Gustave Doré’s “The Deluge”, 1865
As Todd Charles Wood’s essay on Wilkins and the ark (online here) points out, even as learned a man as Samuel Pepys took heart in the clergyman’s measurement of the ark and his tally of its passengers, proving “that there was room enough for them and their food and dung, which doth please me mightily”.

Jan Brueghel the Elder’s undated “The Flood with Noah’s Ark”
Wood calls Wilkins (1614-72) “an important science populariser” who championed “natural religion” in his attempts to defend the literal Great Flood “by the meer principles of Reason, improved by Consideration and Experience, without the help of Revelation”. This despite acknowledging that no one could rationally explain “how ’tis possible that such a general Flood should come, by any natural means”.
Wilkins borrowed from Buteo’s 1559 reckonings as to the ark’s size but tossed his “fabulous” animals overboard and stuck to counting sheep. He ended up with a design for a partitioned, three-storey vessel, beasts on the bottom, their food in the middle and humans and birds on top.

Beneath the feet of the animals, deep in steerage in the “sink of the ark”, he stuffed the snakes, worms, lizards, frogs and toads. Rats, mice and moles could go anywhere they liked — no point trying to stop them anyway, then as now. Presumably the same applied to insects, but see Julian Barnes on the question of woodworms.
“As for the Morse [walrus], Seale, Turtle, or Sea-Tortoise, Crocodile, Senembi [iguana],” Wilkins wroteth, “These are usually described to be such kind of Animals as can abide in the water, and therefore I have not taken them into the Ark, tho if that were necessary, there would be room enough for them.”

The skipper tries to get his ducks in order in Giovanni Benedetto Castiglione’s “In Front of Noah’s Ark”, circa 1650.
When the New World appeared on the horizon in the 17th century, with all its fresh species of animals, they had to be taken into account too, and the problems really began. Biblical scholars like Justus Lipsius and Athanasius Kircher set their minds to making the story work scientifically, but they ended up bolstering the study of natural history — not religion. The scientific consensus, having come this far with the Bible, evaporated.
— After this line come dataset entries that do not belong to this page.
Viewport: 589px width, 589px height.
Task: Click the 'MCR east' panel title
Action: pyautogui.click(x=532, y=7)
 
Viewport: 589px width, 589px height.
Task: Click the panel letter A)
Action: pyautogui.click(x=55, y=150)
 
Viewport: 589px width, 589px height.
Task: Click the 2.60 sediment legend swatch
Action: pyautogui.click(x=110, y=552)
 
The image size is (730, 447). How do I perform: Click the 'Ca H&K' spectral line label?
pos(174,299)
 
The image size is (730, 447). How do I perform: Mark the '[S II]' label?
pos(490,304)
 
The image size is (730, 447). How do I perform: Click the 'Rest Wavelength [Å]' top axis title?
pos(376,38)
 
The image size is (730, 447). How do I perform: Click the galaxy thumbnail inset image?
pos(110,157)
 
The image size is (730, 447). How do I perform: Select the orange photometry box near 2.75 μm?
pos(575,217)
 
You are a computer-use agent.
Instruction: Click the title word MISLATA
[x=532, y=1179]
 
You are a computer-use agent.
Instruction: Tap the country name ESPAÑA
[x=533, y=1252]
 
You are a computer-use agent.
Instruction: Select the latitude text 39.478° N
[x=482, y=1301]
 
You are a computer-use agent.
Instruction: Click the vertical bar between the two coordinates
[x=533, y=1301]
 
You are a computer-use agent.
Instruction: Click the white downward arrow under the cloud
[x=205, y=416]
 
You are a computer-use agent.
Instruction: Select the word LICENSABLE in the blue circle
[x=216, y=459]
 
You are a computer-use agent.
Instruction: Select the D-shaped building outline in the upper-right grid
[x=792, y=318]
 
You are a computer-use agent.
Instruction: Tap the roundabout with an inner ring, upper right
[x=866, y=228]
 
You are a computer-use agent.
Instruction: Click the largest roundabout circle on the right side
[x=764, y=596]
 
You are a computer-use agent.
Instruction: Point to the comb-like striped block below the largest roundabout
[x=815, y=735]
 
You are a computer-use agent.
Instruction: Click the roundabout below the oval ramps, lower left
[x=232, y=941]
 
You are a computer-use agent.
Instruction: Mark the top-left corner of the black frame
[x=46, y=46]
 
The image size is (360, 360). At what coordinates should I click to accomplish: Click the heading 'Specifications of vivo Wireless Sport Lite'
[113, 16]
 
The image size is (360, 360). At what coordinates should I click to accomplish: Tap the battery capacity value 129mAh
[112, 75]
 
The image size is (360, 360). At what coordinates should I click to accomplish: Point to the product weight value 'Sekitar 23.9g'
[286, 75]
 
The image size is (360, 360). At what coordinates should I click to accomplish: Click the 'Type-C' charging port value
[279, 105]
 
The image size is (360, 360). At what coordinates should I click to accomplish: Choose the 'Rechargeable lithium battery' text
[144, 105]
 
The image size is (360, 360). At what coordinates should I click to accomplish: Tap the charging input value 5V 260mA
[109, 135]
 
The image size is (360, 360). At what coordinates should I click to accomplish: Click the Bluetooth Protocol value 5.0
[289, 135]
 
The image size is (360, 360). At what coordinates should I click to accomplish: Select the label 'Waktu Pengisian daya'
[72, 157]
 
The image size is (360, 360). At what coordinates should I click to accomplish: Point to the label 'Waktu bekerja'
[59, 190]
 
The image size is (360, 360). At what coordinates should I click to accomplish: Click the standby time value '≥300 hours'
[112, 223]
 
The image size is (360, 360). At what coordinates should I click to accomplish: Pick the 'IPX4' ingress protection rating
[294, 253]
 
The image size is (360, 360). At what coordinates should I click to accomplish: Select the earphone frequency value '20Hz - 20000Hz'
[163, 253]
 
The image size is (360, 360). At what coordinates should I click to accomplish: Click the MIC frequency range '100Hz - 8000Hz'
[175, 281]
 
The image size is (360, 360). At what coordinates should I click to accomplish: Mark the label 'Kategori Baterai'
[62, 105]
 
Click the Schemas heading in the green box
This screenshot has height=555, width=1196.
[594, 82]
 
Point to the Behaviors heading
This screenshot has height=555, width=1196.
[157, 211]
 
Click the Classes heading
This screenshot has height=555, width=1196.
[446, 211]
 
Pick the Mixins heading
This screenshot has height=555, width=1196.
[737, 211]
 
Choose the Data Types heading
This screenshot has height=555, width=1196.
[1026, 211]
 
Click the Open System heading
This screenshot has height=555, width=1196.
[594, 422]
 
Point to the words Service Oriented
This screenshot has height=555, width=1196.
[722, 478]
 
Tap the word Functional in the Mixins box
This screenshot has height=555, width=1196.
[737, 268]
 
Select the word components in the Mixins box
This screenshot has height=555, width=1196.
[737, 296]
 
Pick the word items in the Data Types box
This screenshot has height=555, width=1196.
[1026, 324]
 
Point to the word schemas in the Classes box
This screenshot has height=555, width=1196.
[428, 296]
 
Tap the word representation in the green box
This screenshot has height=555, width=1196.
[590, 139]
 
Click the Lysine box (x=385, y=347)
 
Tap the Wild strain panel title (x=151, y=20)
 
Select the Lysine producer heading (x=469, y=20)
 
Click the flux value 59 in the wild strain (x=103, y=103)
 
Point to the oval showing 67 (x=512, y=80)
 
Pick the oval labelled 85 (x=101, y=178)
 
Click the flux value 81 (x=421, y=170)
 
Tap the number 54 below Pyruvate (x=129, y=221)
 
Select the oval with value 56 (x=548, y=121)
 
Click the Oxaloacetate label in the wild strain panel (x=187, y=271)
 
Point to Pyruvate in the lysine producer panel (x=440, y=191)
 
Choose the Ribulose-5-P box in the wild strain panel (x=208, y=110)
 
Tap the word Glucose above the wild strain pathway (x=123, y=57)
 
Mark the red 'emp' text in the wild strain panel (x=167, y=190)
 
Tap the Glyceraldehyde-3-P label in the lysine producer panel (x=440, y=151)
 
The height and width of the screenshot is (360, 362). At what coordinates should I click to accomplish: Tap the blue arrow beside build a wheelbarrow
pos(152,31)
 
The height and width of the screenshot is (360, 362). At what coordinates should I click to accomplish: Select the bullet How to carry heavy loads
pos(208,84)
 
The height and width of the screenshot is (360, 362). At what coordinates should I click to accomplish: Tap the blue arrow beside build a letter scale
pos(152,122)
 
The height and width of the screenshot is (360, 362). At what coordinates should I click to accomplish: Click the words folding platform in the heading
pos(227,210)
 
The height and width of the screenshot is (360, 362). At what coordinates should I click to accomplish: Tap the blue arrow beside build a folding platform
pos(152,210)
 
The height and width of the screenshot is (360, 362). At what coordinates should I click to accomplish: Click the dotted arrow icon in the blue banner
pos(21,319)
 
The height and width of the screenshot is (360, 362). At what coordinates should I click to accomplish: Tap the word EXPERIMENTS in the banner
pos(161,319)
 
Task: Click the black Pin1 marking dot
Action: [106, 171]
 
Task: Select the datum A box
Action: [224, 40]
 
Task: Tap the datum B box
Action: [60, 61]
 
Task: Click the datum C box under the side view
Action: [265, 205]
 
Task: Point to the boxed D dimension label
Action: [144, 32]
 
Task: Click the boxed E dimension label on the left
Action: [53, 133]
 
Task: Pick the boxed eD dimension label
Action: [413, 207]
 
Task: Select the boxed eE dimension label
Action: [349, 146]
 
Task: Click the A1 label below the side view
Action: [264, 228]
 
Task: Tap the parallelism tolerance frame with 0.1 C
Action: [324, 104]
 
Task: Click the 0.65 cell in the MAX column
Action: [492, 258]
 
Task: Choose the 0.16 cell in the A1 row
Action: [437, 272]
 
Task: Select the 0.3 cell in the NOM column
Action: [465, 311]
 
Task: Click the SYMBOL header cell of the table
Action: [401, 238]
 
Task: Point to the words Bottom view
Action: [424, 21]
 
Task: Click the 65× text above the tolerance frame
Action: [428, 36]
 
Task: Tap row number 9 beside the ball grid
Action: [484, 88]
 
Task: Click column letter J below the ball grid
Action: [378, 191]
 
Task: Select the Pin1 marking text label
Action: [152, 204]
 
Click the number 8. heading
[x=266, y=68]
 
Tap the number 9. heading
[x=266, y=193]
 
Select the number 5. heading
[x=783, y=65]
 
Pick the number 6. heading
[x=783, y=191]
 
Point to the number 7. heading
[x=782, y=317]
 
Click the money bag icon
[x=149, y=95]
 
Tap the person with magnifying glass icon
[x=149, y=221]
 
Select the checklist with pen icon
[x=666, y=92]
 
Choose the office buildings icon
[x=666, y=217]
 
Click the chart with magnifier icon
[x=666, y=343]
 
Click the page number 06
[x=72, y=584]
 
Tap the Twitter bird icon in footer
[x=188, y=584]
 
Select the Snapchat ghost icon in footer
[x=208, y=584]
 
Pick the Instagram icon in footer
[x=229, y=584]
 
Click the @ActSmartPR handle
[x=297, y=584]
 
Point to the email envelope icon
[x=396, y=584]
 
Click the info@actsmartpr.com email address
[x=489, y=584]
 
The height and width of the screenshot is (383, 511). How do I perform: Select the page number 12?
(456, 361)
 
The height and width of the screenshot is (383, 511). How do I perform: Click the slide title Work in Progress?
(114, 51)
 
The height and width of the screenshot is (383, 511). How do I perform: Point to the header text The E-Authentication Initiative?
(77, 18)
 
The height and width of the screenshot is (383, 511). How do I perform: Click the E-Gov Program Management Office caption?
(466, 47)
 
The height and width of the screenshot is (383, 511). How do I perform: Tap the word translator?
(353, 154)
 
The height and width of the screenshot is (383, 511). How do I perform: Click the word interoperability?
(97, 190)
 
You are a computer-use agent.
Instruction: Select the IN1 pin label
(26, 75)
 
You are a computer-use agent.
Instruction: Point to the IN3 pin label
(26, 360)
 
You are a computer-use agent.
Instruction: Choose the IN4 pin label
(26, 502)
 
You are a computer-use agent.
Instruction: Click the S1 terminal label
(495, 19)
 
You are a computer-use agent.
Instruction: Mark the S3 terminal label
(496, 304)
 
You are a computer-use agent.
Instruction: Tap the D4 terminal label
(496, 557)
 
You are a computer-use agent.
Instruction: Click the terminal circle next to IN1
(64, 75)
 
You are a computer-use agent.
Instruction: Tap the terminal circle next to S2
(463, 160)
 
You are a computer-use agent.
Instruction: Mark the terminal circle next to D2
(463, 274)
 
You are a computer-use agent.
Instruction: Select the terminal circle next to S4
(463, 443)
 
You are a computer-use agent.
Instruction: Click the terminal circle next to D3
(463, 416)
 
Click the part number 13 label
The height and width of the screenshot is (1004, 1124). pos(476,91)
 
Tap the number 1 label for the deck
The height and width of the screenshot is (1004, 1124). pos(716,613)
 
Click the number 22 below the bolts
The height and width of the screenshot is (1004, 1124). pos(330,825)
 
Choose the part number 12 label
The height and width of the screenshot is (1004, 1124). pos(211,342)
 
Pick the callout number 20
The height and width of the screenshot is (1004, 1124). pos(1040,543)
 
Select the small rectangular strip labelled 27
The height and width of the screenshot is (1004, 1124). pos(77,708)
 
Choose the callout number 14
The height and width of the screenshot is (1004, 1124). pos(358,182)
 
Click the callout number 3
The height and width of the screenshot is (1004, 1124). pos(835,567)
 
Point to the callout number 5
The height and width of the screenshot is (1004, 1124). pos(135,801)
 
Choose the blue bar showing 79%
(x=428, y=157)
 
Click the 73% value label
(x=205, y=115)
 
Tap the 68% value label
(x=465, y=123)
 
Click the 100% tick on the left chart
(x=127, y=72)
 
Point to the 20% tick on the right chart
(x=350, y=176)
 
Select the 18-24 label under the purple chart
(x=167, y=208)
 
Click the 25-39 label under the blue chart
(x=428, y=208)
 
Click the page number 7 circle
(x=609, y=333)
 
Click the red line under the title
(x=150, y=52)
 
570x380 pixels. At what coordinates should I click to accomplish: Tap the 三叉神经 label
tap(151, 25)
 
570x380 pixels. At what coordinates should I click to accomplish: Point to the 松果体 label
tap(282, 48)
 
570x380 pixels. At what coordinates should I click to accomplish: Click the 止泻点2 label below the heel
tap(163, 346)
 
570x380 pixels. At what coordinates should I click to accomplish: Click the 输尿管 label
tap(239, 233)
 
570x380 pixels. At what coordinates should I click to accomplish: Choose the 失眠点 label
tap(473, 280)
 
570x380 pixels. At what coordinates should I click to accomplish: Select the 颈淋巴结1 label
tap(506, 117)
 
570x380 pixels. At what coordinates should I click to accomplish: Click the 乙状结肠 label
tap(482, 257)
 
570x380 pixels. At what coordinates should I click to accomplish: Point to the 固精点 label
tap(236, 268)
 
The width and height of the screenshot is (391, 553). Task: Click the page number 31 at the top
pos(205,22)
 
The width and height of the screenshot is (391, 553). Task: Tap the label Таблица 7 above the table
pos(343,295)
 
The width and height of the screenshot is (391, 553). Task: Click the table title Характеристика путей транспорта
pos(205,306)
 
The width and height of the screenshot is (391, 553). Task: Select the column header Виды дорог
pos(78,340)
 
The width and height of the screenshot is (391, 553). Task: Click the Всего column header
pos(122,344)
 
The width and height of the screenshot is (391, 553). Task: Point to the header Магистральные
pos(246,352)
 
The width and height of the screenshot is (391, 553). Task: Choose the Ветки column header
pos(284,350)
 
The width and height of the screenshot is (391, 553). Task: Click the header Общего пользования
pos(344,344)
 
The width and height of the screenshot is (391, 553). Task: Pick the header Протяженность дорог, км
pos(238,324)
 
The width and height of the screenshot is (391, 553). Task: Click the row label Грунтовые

Charles Willson Peale’s “Noah and His Ark (after Charles Catton)”, 1819
But faith is a mighty edifice, and you only have to google the topic to get a flood of websites applying even newer knowledge to the accuracy of Genesis. (If you’re nagged by the question, “Could the ark have flown?”, try WorldWideFlood.com). Then there’s the search for the ark, ongoing since 1876 despite the fact that many have claimed to have already found its timbers.
It was an imaginative story to begin with, and imagination has never left it alone.